You don’t have to be stoned to enjoy this year’s Stoner Jam

Julia Jones

If you want to avoid the crowds and save a few bucks at the same time, this is the festival for you.

SX Stoner Jam is a free daylong festival at Spider House that will take place on March 14. The festival will bring together around 50 bands from all over the world to play, in short, stoner music. All the bands play for free, and many play the festival in addition to their SXSW sets.

Tom Frank, founder and organizer of the SX Stoner Jam, said he wanted to give a chance to bands that aren’t normally able to play in front of large audiences and that are often overlooked. He started the festival around five years ago to represent a popular style of music that doesn’t get much attention in the U.S.

“This genre of music is worldwide-f—ing massive, man,” Frank said. “It’s one of the most popular styles of music in Europe, and it’s just, like, not represented whatsoever.”

Frank said since the term “stoner music” can mean anything from slow psychedelia to heavier rock, he tries to diversify the festival’s music styles. 

“I try to make it really to where a large number of people could have four or five bands that they want to see because if you listen from the lighter side of what I have to the heavier stuff, there’s a huge difference,” Frank said.

Starting at 1 p.m., the bands will each have a 25-minute set on one of five stages around the Spider House complex. To comply with city sound ordinances, the festival moves inside the Ballroom at night and goes until 2 a.m. with DJs.

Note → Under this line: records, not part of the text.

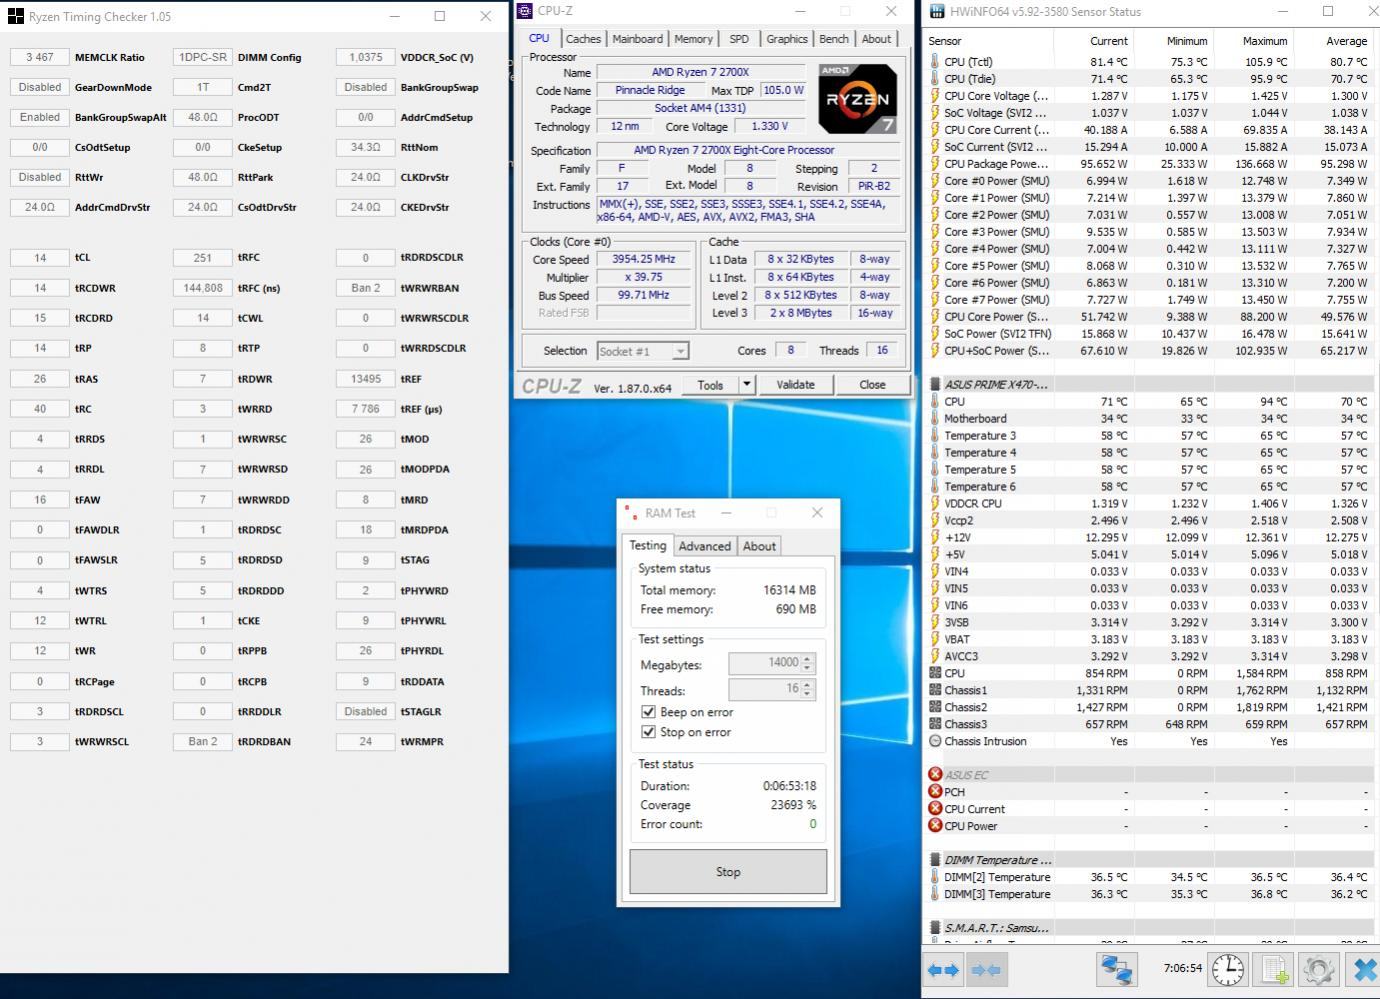This screenshot has height=999, width=1380.
Task: Click HWiNFO logging sheet with plus icon
Action: pos(1274,969)
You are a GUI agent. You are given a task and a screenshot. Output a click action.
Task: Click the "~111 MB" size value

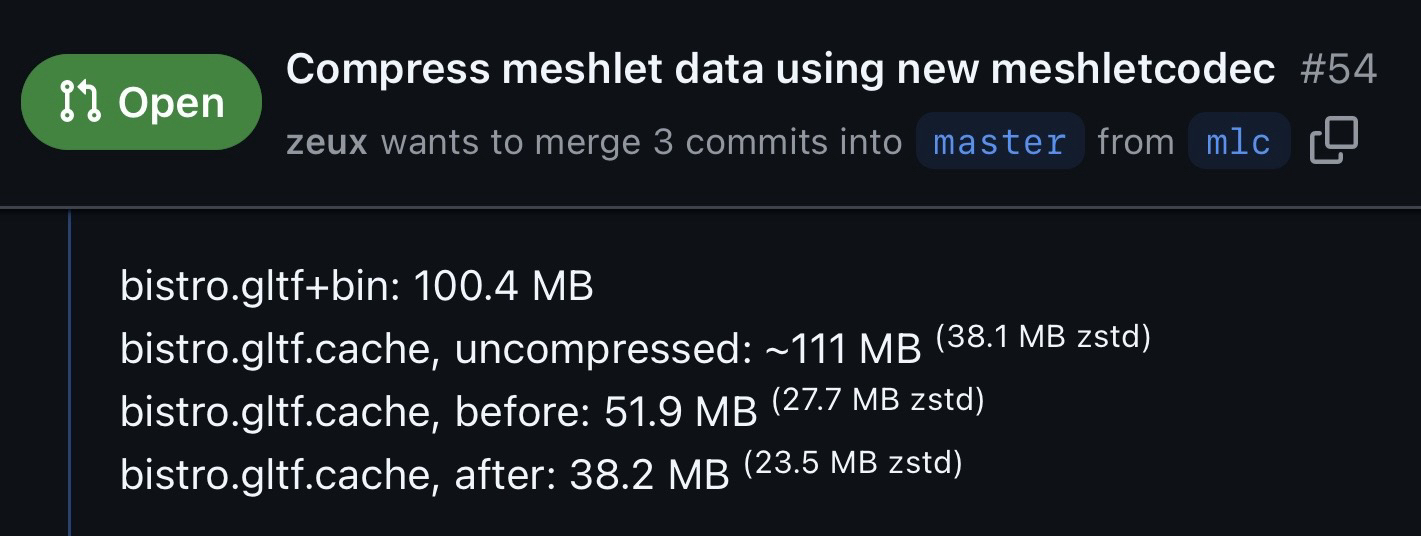[x=842, y=349]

Danielle Houtkooper, Spider House’s marketing and events manager, said last year’s Stoner Jam filled the Ballroom and Chapel to capacity, and she expects even more people this year. The jam is part of Spider House’s full week of free events during SXSW, and Houtkooper said she hopes the venue can get bands exposure they wouldn’t otherwise have.

The Ghost Wolves is an Austin-based band who said their music has been described as “The Cramps from The Crypt meet up with The Ramones and take all the cocaine Hasil Adkins left on the floor.” The band will be playing at the festival, in addition to several other SXSW shows. Drummer Jonny Wolf said it is festivals like these that allow up-and-coming bands to network, especially if they are based in Austin.

“If you take the best parts of being from (Austin), you can work it to your advantage,” Wolf said. “There’s plenty of chances to test your band out on stage and lots of inspiring musicians to share bills with.”

3 Wheeler Band, a ’70s-influenced heavy rock outfit from Monterrey, Mexico, said they are traveling to Texas just to play at the Stoner Jam. Bassist David Carrillo said they prefer unpaid shows like these so they can avoid U.S. immigration issues related to paid gigs.

“Taking our music beyond our borders is more important than receiving a monetary compensation,” Carrillo said. “And doing it in Austin, which is the capital of music and stoner rock, is even better.”

Frank’s band, DUEL, will be playing a standard 25-minute set of vintage hard rock at night. He said since the Stoner Jam is free, there’s no reason not to come out.

“There’s music from all over the world, it’s rapid-fire and these people came here with no compensation to play for you,” Frank said. “If they’re going to do all that, the least you could do is give them your ear for a couple (of) minutes.”